◆ What you have to do:
Below are some entries. Copy each line in them that holds "will".

Stored records
● ● ● ● ● ● ●
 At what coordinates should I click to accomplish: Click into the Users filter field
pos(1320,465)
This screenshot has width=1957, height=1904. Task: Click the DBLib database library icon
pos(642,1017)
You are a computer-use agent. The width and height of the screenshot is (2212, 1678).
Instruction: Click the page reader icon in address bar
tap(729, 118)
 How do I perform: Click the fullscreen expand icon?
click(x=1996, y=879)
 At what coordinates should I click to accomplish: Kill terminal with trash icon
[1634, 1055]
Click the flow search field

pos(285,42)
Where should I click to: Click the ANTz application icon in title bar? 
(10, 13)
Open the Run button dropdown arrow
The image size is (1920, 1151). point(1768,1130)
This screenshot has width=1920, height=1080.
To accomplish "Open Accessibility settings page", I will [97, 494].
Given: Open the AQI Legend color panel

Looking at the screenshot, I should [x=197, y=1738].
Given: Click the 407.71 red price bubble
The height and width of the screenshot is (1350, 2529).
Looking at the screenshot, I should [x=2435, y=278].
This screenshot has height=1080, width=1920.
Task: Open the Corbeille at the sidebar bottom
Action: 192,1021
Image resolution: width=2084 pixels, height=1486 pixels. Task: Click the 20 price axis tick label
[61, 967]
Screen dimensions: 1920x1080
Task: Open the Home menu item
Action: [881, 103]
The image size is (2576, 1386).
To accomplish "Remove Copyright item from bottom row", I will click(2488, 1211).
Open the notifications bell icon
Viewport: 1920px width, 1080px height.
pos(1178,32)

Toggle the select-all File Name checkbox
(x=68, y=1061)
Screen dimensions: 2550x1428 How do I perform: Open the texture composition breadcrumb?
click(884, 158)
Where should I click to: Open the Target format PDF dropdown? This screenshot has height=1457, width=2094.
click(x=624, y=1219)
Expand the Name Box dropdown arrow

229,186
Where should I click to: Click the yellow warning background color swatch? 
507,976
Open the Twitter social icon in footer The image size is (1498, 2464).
● ● ● ● ● ● ●
◆ Answer for this exercise:
To accomplish "Open Accessibility settings page", I will [97, 494].
To accomplish "Remove Copyright item from bottom row", I will click(2488, 1211).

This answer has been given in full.